Configuring institutions around the technology advances often takes a decade or more and is accompanied by a lot of turmoil, she adds.
“The full unfolding of its wealth-creating potential at first has rather chaotic and contradictory social effects; it later will demand a significant institutional re-composition.” The Big Bang, a period of years or decades which she calls Installation, pulls in money through market frenzies. It is often followed by a recession which leads to demands for change – sometimes violent — which in turn leads to a calmer Golden Age she calls Deployment with new regulation, business practices and standards adapted to the new technology. Once a technological surge is widely adopted and spreads out globally from its source, the way is open for the next wave of innovation.
This is a densely written book that will make your head hurt – first from trying to keep pace with how the pieces are tied together and then from slapping yourself on the forehead at how obvious some of it is. Once electricity is adopted and houses have wires, the way is open for all sorts of electrical appliances to be developed and sold. Railways were first designed just tot move coal from mines – then they started moving passengers. The initial impact was to put long distance stagecoaches and inns out of business, although initially they increased the business for horse-drawn carts to carry passengers from terminus to ships. They attracted huge investments and often went bust, especially in America, leaving English investors with substantial losses while creating a network of rail lines for the US.
At any given time, says Perez, many powerful ideas exist, but to produce a wave of change they require the right social and economic conditions. They are most apt to win support of capital when other innovations have been tapped out and are generating simply normal returns; speculative capital, accustomed to the huge returns of an innovative area, is searching for the next big thing. While waiting for the next highly profitable opportunity, financial capital turns to real estate, paintings, pyramid schemes and hostile takeovers.
Financial frenzies are good for innovation, if not necessarily for investors, because they help build out valuable infrastructure. The huge investment in fiber optics led to outsourcing since so much dark fiber was available at prices far below the cost of laying it.
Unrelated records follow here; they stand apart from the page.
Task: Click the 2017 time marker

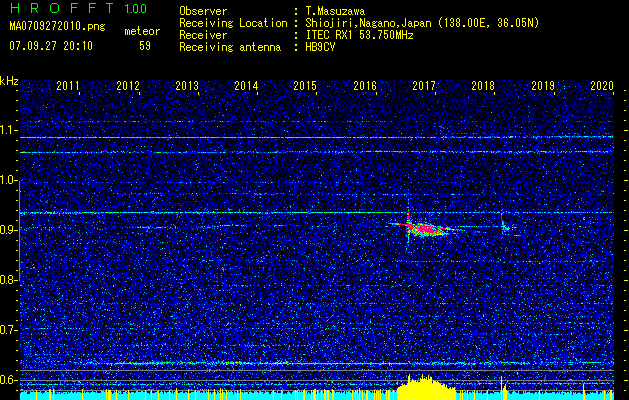Action: pyautogui.click(x=424, y=87)
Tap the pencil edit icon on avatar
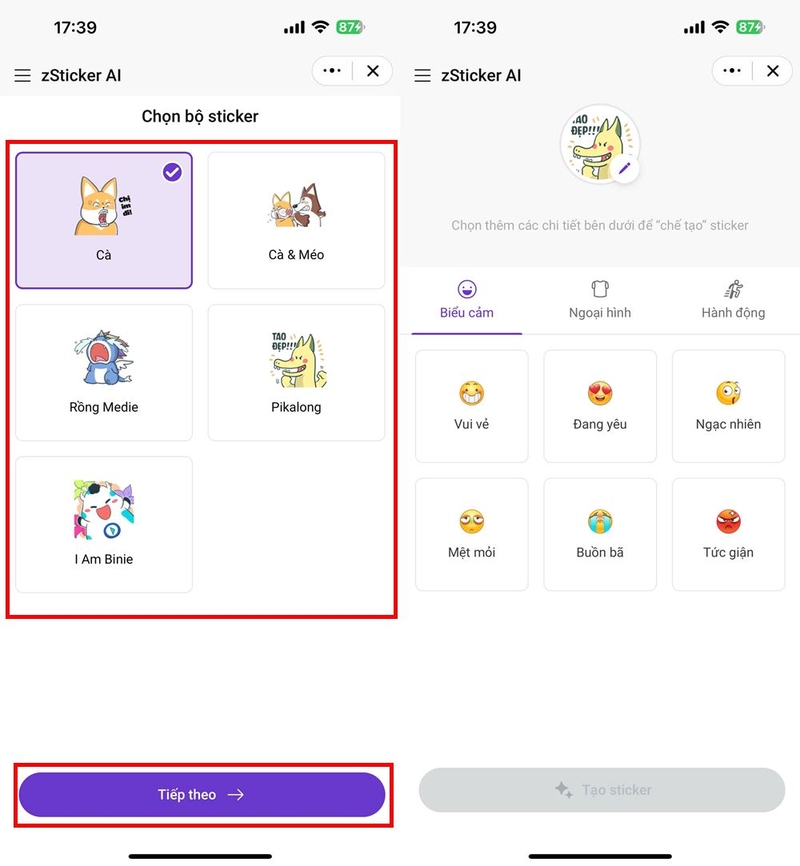The width and height of the screenshot is (800, 866). [x=625, y=169]
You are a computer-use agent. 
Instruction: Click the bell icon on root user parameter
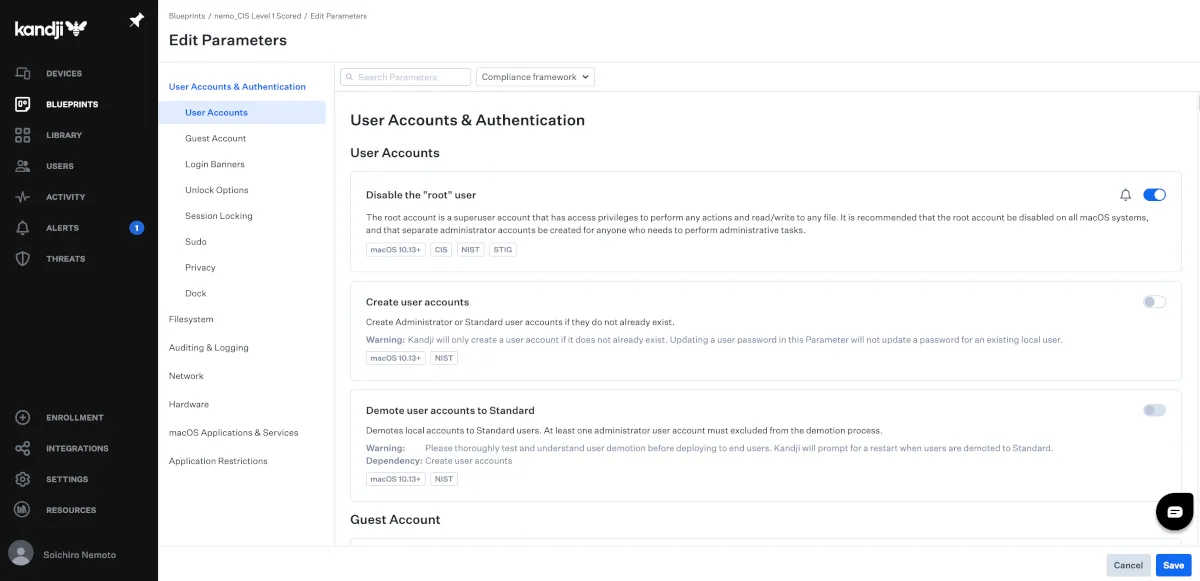pyautogui.click(x=1125, y=195)
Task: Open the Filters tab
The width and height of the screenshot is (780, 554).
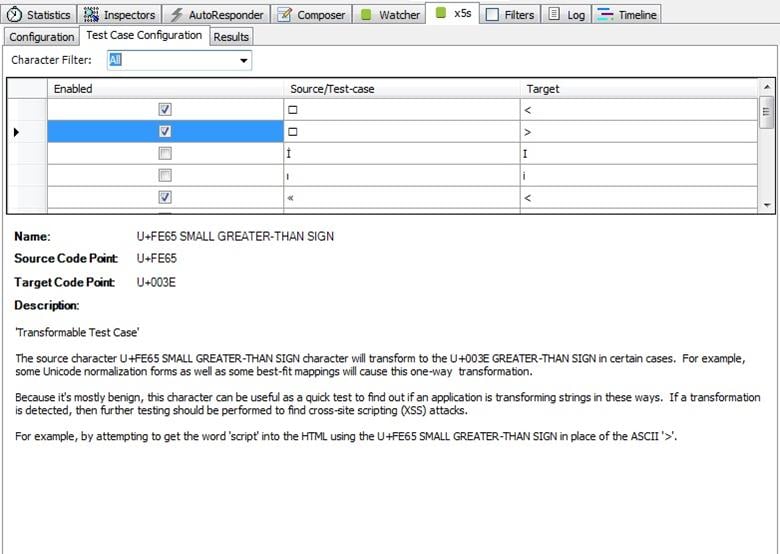Action: 510,15
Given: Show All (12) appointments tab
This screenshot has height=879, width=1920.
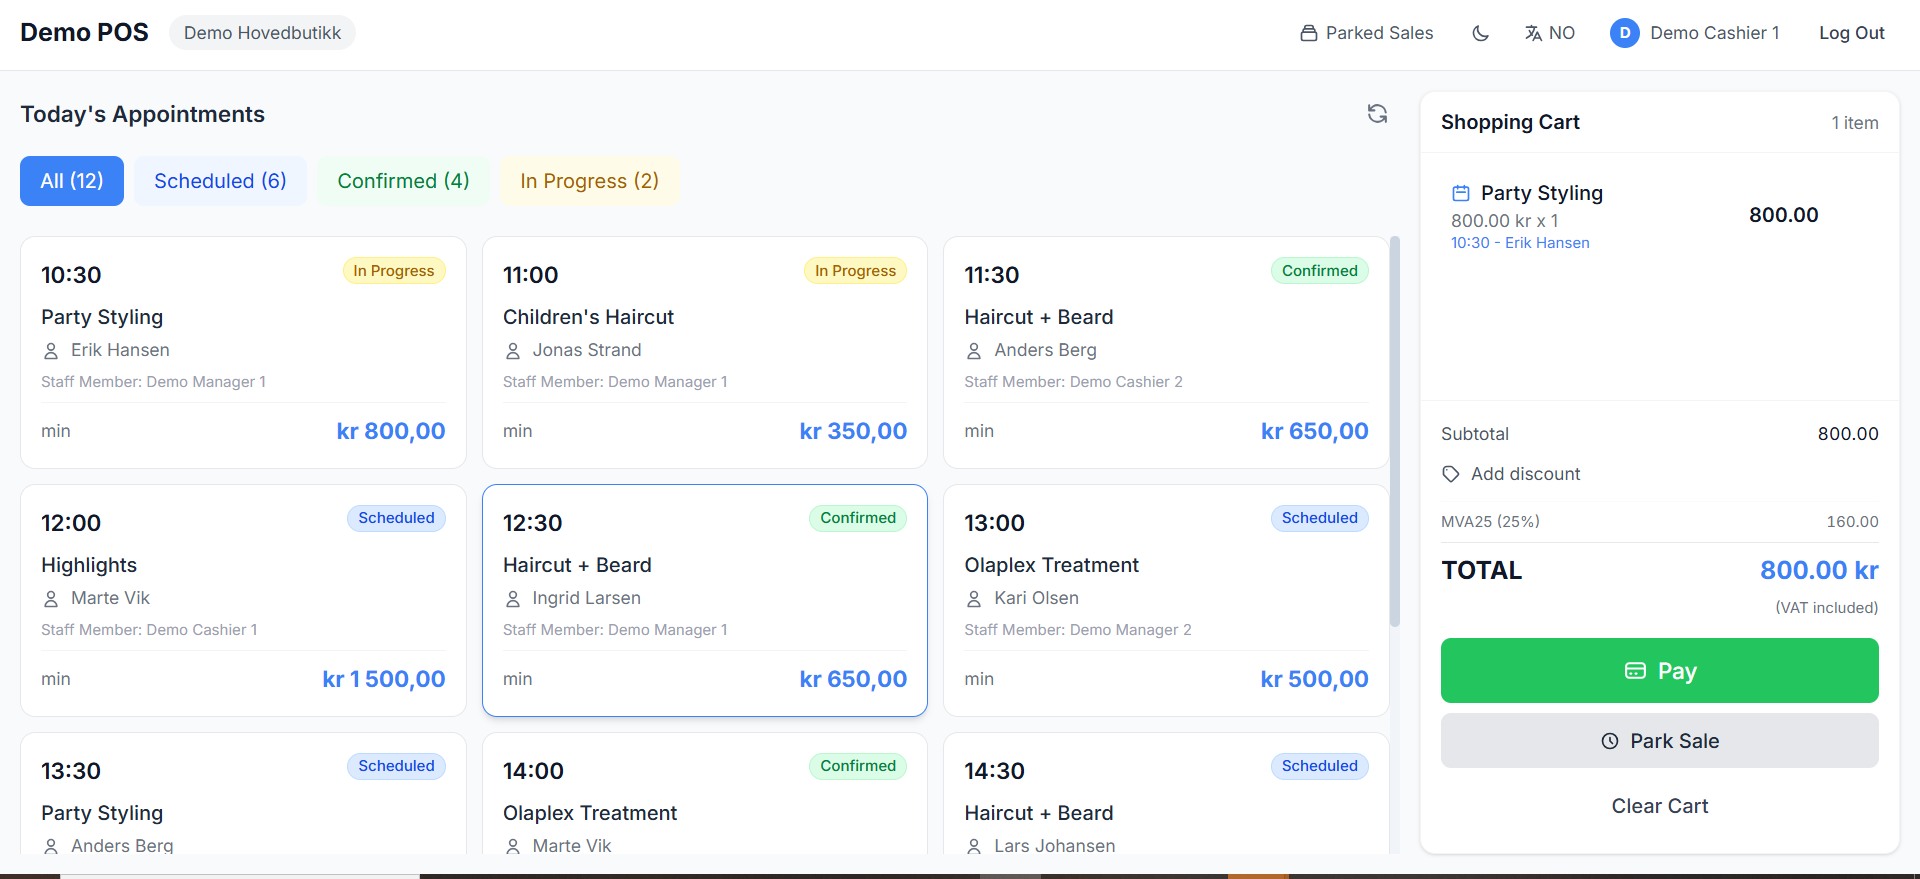Looking at the screenshot, I should (72, 181).
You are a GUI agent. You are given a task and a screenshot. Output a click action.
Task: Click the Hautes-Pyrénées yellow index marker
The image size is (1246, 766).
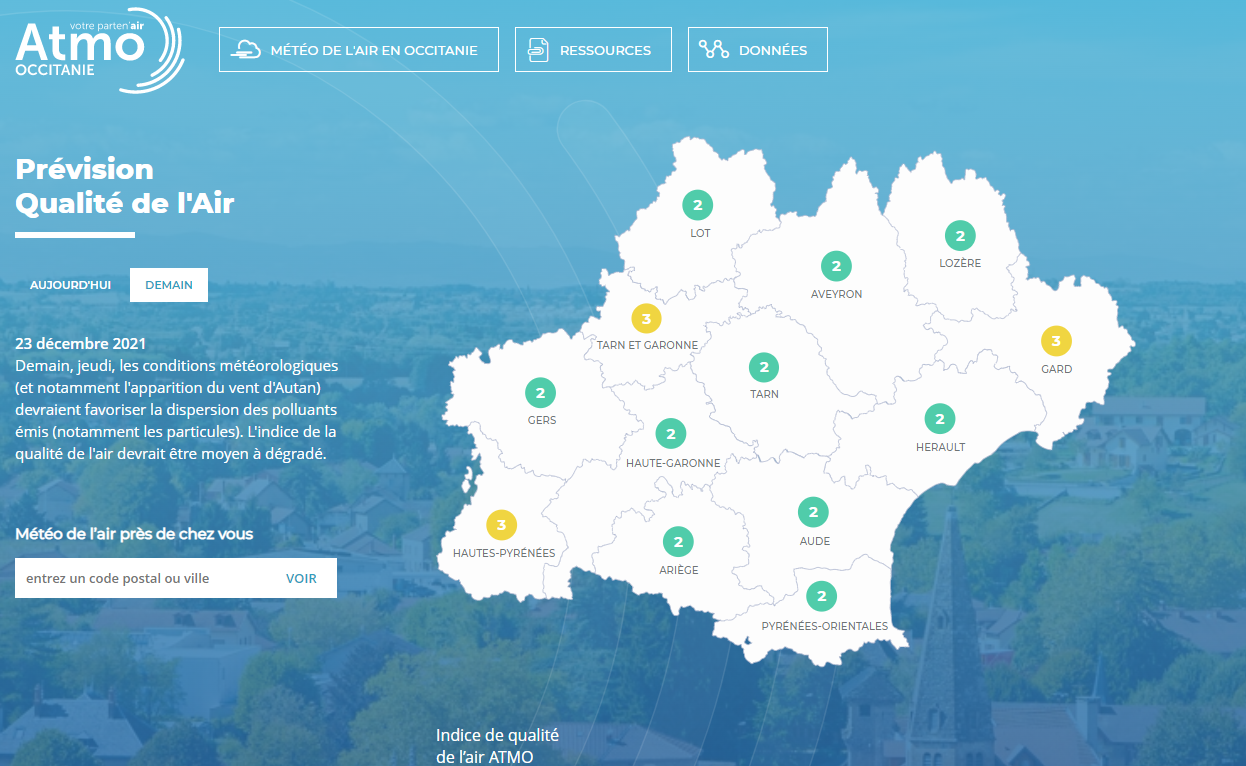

Nor is the investment always good for the home country. Britain’s financial capital supported transcontinental infrastructures like rails, ships, telegraphs, mining and agriculture around the world while neglecting the home markets.
Concluding in 2002 as the world was going into a post bubble recession, she said the time required institutional imagination and quotes Keynes on the Grand Slump of 1930…”there cannot be a real recovery until the idea of lenders and the idea of productive borrowers are brought together again,” which is what Perez means by moving from financial capital to production capital.
IBM’s Irving Wladawsky-Berger notes that her theory was remarkable in understanding the timing of the dotcom crash.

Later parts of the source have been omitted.